**WORK INSTRUCTIONS**
Retype the data below without altering anything.

BEGIN SOURCE DATA

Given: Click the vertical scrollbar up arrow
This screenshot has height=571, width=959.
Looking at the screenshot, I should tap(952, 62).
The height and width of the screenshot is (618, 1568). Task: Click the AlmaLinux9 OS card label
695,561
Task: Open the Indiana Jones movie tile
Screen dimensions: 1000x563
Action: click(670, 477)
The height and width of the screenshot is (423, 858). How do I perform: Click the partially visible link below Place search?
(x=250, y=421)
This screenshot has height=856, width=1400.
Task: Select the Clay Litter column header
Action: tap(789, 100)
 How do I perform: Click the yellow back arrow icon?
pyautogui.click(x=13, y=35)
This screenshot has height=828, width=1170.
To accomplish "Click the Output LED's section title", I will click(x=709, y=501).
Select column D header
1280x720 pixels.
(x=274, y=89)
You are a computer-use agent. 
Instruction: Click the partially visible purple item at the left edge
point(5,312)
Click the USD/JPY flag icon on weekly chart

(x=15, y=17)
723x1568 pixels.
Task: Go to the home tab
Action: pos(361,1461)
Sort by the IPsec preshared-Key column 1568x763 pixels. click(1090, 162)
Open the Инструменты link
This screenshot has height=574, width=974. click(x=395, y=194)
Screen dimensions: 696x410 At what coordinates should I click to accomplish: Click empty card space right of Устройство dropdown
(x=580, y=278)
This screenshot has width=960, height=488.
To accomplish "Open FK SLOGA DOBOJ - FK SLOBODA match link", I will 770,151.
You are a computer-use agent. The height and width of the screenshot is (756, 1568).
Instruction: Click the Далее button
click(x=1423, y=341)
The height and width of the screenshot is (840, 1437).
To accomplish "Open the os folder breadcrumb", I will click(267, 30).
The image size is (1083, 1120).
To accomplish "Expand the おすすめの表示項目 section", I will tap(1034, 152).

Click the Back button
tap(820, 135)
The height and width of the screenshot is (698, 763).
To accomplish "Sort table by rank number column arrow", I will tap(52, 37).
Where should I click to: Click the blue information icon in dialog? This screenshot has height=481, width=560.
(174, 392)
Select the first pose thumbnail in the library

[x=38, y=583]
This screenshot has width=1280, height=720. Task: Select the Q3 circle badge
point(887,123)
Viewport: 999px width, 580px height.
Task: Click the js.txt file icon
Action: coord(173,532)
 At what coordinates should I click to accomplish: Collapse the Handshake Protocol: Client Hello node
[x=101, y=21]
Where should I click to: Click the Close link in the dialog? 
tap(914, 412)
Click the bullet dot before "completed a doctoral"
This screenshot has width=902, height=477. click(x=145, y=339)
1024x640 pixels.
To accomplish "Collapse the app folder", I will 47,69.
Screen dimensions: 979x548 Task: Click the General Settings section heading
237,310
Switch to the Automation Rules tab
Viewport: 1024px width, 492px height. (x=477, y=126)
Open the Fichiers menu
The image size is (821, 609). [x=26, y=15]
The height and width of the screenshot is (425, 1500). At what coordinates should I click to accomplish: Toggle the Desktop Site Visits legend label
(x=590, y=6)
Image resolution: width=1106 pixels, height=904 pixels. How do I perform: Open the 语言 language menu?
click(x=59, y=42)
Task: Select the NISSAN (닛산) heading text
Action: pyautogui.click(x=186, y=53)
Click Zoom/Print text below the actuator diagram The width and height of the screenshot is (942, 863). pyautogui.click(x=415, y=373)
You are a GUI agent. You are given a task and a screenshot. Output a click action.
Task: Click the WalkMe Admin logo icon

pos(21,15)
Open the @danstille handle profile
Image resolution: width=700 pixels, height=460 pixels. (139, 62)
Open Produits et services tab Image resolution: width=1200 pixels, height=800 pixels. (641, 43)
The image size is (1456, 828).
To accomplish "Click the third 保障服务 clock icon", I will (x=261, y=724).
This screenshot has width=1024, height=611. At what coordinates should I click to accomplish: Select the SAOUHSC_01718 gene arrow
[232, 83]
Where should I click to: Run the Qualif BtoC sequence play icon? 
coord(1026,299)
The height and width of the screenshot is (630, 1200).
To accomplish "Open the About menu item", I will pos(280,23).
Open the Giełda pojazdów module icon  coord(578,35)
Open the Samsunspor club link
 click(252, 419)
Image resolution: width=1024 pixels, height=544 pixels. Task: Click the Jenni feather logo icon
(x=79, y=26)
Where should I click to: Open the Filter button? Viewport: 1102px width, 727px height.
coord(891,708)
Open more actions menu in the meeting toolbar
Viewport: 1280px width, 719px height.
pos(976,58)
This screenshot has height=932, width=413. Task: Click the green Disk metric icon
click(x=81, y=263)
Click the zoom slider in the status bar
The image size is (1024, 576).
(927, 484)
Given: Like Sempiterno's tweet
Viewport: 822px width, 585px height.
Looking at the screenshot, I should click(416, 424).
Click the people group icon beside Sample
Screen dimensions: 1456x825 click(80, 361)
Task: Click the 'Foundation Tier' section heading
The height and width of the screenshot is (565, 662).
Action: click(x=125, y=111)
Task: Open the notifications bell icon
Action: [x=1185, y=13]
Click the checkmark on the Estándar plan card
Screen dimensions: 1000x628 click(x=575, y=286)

END SOURCE DATA

**ANSWER SPACE**
Given: Click the vertical scrollbar up arrow
This screenshot has height=571, width=959.
Looking at the screenshot, I should tap(952, 62).
The height and width of the screenshot is (618, 1568). Task: Click the AlmaLinux9 OS card label
695,561
Task: Open the Indiana Jones movie tile
Screen dimensions: 1000x563
Action: click(670, 477)
The height and width of the screenshot is (423, 858). How do I perform: Click the partially visible link below Place search?
(x=250, y=421)
This screenshot has height=856, width=1400.
Task: Select the Clay Litter column header
Action: tap(789, 100)
 How do I perform: Click the yellow back arrow icon?
pyautogui.click(x=13, y=35)
This screenshot has height=828, width=1170.
To accomplish "Click the Output LED's section title", I will click(x=709, y=501).
Select column D header
1280x720 pixels.
(x=274, y=89)
You are a computer-use agent. 
Instruction: Click the partially visible purple item at the left edge
point(5,312)
Click the USD/JPY flag icon on weekly chart

(x=15, y=17)
723x1568 pixels.
Task: Go to the home tab
Action: pos(361,1461)
Sort by the IPsec preshared-Key column 1568x763 pixels. click(1090, 162)
Open the Инструменты link
This screenshot has height=574, width=974. click(x=395, y=194)
Screen dimensions: 696x410 At what coordinates should I click to accomplish: Click empty card space right of Устройство dropdown
(x=580, y=278)
This screenshot has width=960, height=488.
To accomplish "Open FK SLOGA DOBOJ - FK SLOBODA match link", I will 770,151.
You are a computer-use agent. The height and width of the screenshot is (756, 1568).
Instruction: Click the Далее button
click(x=1423, y=341)
The height and width of the screenshot is (840, 1437).
To accomplish "Open the os folder breadcrumb", I will click(267, 30).
The image size is (1083, 1120).
To accomplish "Expand the おすすめの表示項目 section", I will tap(1034, 152).

Click the Back button
tap(820, 135)
The height and width of the screenshot is (698, 763).
To accomplish "Sort table by rank number column arrow", I will tap(52, 37).
Where should I click to: Click the blue information icon in dialog? This screenshot has height=481, width=560.
(174, 392)
Select the first pose thumbnail in the library

[x=38, y=583]
This screenshot has width=1280, height=720. Task: Select the Q3 circle badge
point(887,123)
Viewport: 999px width, 580px height.
Task: Click the js.txt file icon
Action: coord(173,532)
 At what coordinates should I click to accomplish: Collapse the Handshake Protocol: Client Hello node
[x=101, y=21]
Where should I click to: Click the Close link in the dialog? 
tap(914, 412)
Click the bullet dot before "completed a doctoral"
This screenshot has width=902, height=477. click(x=145, y=339)
1024x640 pixels.
To accomplish "Collapse the app folder", I will 47,69.
Screen dimensions: 979x548 Task: Click the General Settings section heading
237,310
Switch to the Automation Rules tab
Viewport: 1024px width, 492px height. (x=477, y=126)
Open the Fichiers menu
The image size is (821, 609). [x=26, y=15]
The height and width of the screenshot is (425, 1500). At what coordinates should I click to accomplish: Toggle the Desktop Site Visits legend label
(x=590, y=6)
Image resolution: width=1106 pixels, height=904 pixels. How do I perform: Open the 语言 language menu?
click(x=59, y=42)
Task: Select the NISSAN (닛산) heading text
Action: pyautogui.click(x=186, y=53)
Click Zoom/Print text below the actuator diagram The width and height of the screenshot is (942, 863). pyautogui.click(x=415, y=373)
You are a GUI agent. You are given a task and a screenshot. Output a click action.
Task: Click the WalkMe Admin logo icon

pos(21,15)
Open the @danstille handle profile
Image resolution: width=700 pixels, height=460 pixels. (139, 62)
Open Produits et services tab Image resolution: width=1200 pixels, height=800 pixels. (641, 43)
The image size is (1456, 828).
To accomplish "Click the third 保障服务 clock icon", I will (x=261, y=724).
This screenshot has width=1024, height=611. At what coordinates should I click to accomplish: Select the SAOUHSC_01718 gene arrow
[232, 83]
Where should I click to: Run the Qualif BtoC sequence play icon? 
coord(1026,299)
The height and width of the screenshot is (630, 1200).
To accomplish "Open the About menu item", I will pos(280,23).
Open the Giełda pojazdów module icon  coord(578,35)
Open the Samsunspor club link
 click(252, 419)
Image resolution: width=1024 pixels, height=544 pixels. Task: Click the Jenni feather logo icon
(x=79, y=26)
Where should I click to: Open the Filter button? Viewport: 1102px width, 727px height.
coord(891,708)
Open more actions menu in the meeting toolbar
Viewport: 1280px width, 719px height.
pos(976,58)
This screenshot has height=932, width=413. Task: Click the green Disk metric icon
click(x=81, y=263)
Click the zoom slider in the status bar
The image size is (1024, 576).
(927, 484)
Given: Like Sempiterno's tweet
Viewport: 822px width, 585px height.
Looking at the screenshot, I should click(416, 424).
Click the people group icon beside Sample
Screen dimensions: 1456x825 click(80, 361)
Task: Click the 'Foundation Tier' section heading
The height and width of the screenshot is (565, 662).
Action: click(x=125, y=111)
Task: Open the notifications bell icon
Action: [x=1185, y=13]
Click the checkmark on the Estándar plan card
Screen dimensions: 1000x628 click(x=575, y=286)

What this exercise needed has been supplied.